Source material:
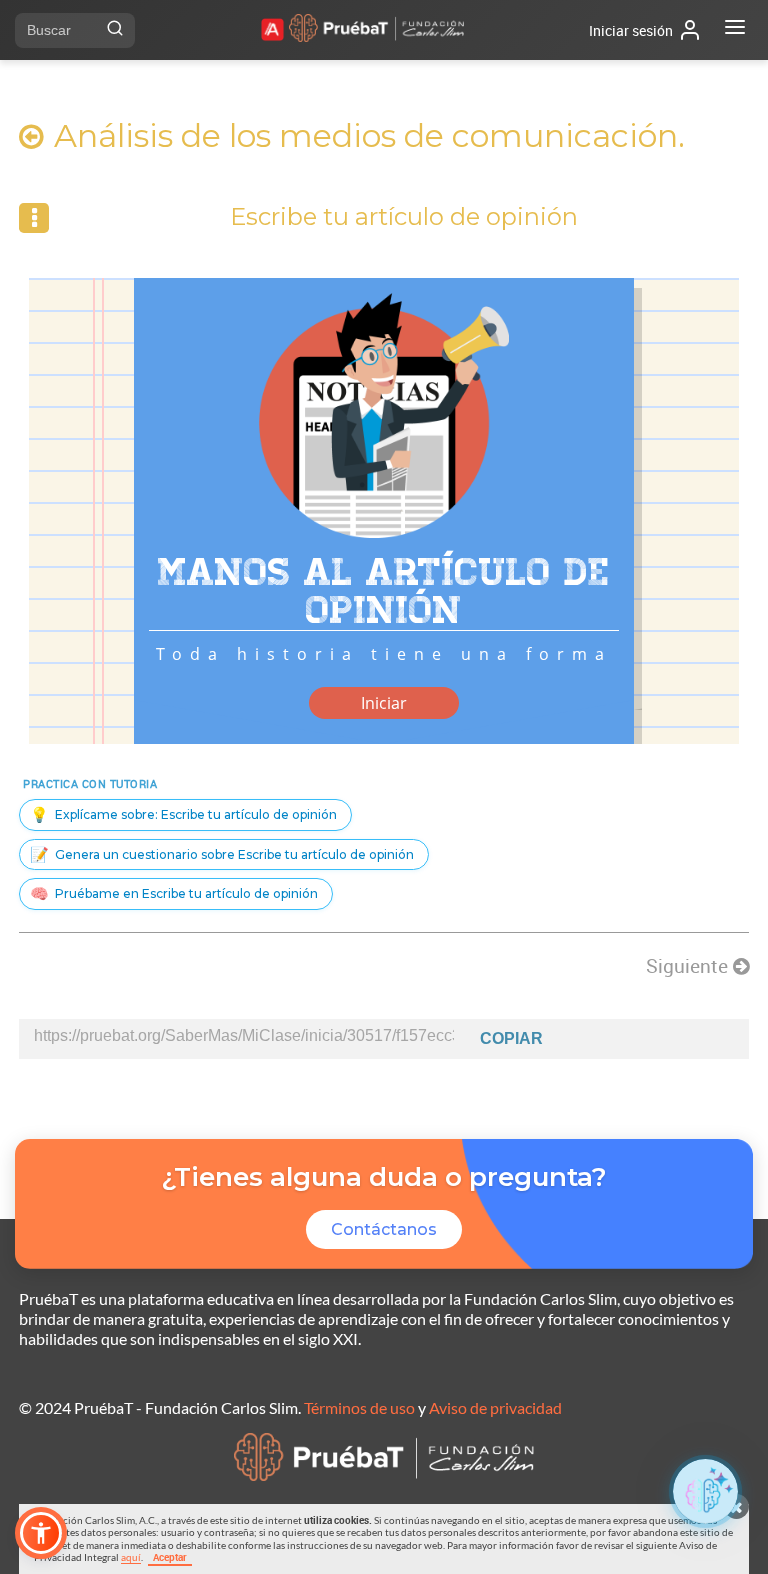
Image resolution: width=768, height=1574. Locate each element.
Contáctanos (384, 1229)
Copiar (511, 1038)
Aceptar (170, 1557)
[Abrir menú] (735, 30)
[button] (41, 1533)
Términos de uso (359, 1407)
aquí (131, 1557)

Requirement: Pictures must not appear in the copy, which must otherwise match the listing exactly.

Your response:
Image resolution: width=768, height=1574. Locate each element.
Contáctanos (384, 1229)
Copiar (511, 1038)
Aceptar (170, 1557)
[Abrir menú] (735, 30)
[button] (41, 1533)
Términos de uso (359, 1407)
aquí (131, 1557)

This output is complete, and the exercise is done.